We started with one of the simplest supervised learning approaches, binary classification by a dense neural network with an idea to train 3 NNs to distinguish invariants for one of the algebras from other algebras and ‘fake’ invariants. Overall, we have 6 datasets of geometric invariant components for $A_8$, $D_8$, and $E_8$ algebras, as well as ‘fake’ datasets for each. From these, three final training/test datasets were constructed, one for each algebra, where we labelled ‘real’ $A_8$ or $D_8$ or $E_8$ algebra invariant components with 1, two remaining ‘real’ algebras invariant components with 0, and 3 ‘fake’ datasets labelled as 0 as well. This is what we will imply when we say that we create training/test datasets to distinguish one of the $A_8$, $D_8$, and $E_8$ invariants from other ‘real’ invariants and the ‘fake’ ones.

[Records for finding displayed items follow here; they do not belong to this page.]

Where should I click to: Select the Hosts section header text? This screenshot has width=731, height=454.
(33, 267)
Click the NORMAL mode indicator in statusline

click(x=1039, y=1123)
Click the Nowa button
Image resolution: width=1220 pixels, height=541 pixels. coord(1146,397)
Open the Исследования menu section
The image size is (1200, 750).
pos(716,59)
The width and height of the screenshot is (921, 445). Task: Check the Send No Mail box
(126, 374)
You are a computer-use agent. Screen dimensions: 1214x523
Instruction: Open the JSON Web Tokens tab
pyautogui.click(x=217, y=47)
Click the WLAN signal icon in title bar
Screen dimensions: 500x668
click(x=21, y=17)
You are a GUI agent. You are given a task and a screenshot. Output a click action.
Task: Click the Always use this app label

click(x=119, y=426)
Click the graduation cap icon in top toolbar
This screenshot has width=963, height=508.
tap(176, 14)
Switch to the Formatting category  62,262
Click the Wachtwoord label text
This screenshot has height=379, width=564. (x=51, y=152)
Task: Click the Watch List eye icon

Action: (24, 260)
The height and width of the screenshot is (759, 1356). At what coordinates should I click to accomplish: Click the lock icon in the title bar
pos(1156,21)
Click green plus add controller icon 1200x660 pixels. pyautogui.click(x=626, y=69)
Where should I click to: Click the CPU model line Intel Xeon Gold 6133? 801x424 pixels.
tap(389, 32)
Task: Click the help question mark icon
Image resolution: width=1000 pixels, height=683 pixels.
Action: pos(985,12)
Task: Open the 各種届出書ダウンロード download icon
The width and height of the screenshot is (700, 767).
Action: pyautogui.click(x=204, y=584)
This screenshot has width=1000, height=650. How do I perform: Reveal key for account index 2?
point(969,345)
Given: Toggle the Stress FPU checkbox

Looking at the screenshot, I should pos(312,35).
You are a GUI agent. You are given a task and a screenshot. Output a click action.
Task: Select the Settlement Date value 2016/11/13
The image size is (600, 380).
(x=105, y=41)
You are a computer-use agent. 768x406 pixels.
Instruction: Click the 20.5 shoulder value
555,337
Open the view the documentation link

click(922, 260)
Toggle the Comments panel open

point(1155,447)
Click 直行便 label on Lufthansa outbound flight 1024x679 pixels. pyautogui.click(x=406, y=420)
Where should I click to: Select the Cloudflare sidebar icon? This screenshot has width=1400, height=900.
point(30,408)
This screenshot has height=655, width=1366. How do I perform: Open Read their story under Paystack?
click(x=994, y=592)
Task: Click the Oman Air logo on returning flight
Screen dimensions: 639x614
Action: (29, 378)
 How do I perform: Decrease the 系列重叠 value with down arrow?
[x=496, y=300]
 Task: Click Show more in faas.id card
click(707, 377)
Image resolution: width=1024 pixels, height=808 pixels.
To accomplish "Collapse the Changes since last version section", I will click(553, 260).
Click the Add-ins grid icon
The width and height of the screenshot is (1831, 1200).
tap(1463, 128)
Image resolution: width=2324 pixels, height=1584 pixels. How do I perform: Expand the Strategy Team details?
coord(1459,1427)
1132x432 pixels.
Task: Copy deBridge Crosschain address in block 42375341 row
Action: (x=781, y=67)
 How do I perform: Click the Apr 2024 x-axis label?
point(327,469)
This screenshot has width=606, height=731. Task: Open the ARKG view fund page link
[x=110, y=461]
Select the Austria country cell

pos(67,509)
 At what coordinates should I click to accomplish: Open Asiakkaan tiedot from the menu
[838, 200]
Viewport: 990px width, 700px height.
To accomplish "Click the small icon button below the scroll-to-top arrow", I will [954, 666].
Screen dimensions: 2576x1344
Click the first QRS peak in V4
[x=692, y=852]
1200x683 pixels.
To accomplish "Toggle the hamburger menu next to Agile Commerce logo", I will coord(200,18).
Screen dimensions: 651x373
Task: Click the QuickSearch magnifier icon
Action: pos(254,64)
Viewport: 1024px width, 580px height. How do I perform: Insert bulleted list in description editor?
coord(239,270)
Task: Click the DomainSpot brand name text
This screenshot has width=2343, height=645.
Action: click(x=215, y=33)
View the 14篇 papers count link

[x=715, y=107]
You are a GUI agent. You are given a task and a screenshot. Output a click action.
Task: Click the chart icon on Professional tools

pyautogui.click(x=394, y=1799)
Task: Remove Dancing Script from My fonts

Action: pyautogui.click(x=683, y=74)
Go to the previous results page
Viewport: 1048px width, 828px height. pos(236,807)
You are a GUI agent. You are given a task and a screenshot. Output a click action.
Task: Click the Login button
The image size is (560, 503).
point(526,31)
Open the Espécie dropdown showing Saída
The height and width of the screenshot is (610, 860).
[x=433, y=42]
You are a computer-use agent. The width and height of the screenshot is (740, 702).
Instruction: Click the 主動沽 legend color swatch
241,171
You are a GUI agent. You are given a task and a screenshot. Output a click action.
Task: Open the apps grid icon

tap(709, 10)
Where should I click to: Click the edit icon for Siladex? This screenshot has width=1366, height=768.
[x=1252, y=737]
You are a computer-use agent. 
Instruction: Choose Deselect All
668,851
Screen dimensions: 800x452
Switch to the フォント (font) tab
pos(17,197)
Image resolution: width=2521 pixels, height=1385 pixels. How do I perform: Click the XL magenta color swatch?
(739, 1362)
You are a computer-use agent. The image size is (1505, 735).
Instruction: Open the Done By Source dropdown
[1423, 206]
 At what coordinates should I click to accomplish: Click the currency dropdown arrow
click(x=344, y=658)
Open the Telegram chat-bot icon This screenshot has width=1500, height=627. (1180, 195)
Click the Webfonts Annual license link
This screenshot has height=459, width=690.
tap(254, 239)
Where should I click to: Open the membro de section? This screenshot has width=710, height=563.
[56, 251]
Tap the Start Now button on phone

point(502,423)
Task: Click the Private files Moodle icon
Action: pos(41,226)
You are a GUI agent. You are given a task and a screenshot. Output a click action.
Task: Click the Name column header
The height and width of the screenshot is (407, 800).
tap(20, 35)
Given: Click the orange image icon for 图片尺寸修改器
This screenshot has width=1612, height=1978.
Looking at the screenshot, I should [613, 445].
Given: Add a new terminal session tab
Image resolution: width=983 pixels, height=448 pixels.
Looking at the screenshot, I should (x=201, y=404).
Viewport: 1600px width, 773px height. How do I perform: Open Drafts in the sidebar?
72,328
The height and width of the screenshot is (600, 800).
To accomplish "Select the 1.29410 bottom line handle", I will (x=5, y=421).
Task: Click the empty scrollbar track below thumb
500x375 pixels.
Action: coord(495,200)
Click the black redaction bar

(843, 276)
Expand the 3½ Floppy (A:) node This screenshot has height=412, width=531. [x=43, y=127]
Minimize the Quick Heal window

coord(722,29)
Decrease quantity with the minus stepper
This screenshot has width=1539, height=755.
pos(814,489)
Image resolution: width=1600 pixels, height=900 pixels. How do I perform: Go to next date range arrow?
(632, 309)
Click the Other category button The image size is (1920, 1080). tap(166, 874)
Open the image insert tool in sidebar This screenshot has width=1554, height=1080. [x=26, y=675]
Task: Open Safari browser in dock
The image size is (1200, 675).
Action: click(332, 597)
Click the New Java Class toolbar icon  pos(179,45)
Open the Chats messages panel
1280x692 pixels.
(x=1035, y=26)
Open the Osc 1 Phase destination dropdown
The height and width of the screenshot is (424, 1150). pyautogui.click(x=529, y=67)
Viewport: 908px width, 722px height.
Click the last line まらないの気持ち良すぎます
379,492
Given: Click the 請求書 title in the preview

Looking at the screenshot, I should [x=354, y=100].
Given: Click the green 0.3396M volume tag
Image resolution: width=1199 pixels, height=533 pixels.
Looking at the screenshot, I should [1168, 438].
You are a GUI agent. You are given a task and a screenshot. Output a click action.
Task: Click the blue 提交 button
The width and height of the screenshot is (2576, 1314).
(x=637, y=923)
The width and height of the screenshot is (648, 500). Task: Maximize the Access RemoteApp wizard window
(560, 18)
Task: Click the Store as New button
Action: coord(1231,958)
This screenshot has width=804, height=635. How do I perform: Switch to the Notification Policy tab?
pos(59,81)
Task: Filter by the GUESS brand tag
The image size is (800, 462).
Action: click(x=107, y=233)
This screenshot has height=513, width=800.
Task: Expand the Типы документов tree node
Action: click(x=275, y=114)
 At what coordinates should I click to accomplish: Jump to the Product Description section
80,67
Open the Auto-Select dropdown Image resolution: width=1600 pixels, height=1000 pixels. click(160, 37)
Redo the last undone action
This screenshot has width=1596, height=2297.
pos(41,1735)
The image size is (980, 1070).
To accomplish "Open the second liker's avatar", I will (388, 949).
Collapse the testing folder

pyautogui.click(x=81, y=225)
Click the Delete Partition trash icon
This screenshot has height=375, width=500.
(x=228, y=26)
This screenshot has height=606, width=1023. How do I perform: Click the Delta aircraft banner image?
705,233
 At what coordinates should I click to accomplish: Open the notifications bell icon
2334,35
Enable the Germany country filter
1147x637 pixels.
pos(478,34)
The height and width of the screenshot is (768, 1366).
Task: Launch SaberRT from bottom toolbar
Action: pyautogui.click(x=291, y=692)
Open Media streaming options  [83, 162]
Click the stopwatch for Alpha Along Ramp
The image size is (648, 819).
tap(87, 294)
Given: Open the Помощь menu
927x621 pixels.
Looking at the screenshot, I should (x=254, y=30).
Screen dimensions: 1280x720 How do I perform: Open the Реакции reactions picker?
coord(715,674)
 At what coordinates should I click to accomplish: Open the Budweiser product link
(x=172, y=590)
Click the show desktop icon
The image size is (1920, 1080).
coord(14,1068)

One should notice however that training NNs to distinguish one of the $A_8/D_8/E_8$ invariants from others and fake invariants using all datasets is invalid. For all three of them, the prediction on test datasets would be 100% accurate because, as described in Sect. 3.2, there are only 128 unique invariants for each of the ADE datasets, leading to a large repetition of them (although with unequal frequencies). Hence, there is a high chance that in a randomly chosen training subset, we would find all 128 unique invariants. This would make the test stage biased, as it likely contains repetitions of the training data. Effectively, these NNs are learning to reproduce this dataset of invariants perfectly, but would not be able to generalise beyond it.

A more meaningful problem is to remove degeneracy in datasets for ‘real’ $A_8/D_8/E_8$ invariants, leaving just 128 elements in each. Then, we can mix original and fake invariants, which ensures that we have some real invariants in the training set and others in the test set only. The proportion of data in training and test datasets was again set to 80% and 20%. However, this makes the whole dataset skewed as there are around 40,000 fake invariants and only $3 \times 128$ real invariants. We kept data unbalanced in the training set, but in the test set, to make it easier to interpret results, we cut the number of fake invariants to be the same as the number of real invariants, meaning we had $3 \times \{128/k$ real and 128/k fake} invariants.

In this setup, we tried NN with architectures varying from 1 hidden layer with 32 units to 2 hidden layers with 256 units in each. In all of them, the ReLU activation function was used. During training, we used the Adam optimizer (with a learning rate of 0.001) to optimize the log-loss function. The train and test datasets represented an 80% / 20% split of the total data. The best performance was demonstrated by 1 hidden layer 64, 128 and 256 units NNs with accuracies in the range of 0.90$-$0.92. From this one might speculate that there should be some relatively simple invariant quantity (similar to the genus of a surface) that was learned by the NNs to distinguish real invariants coming from different algebras and fake invariants.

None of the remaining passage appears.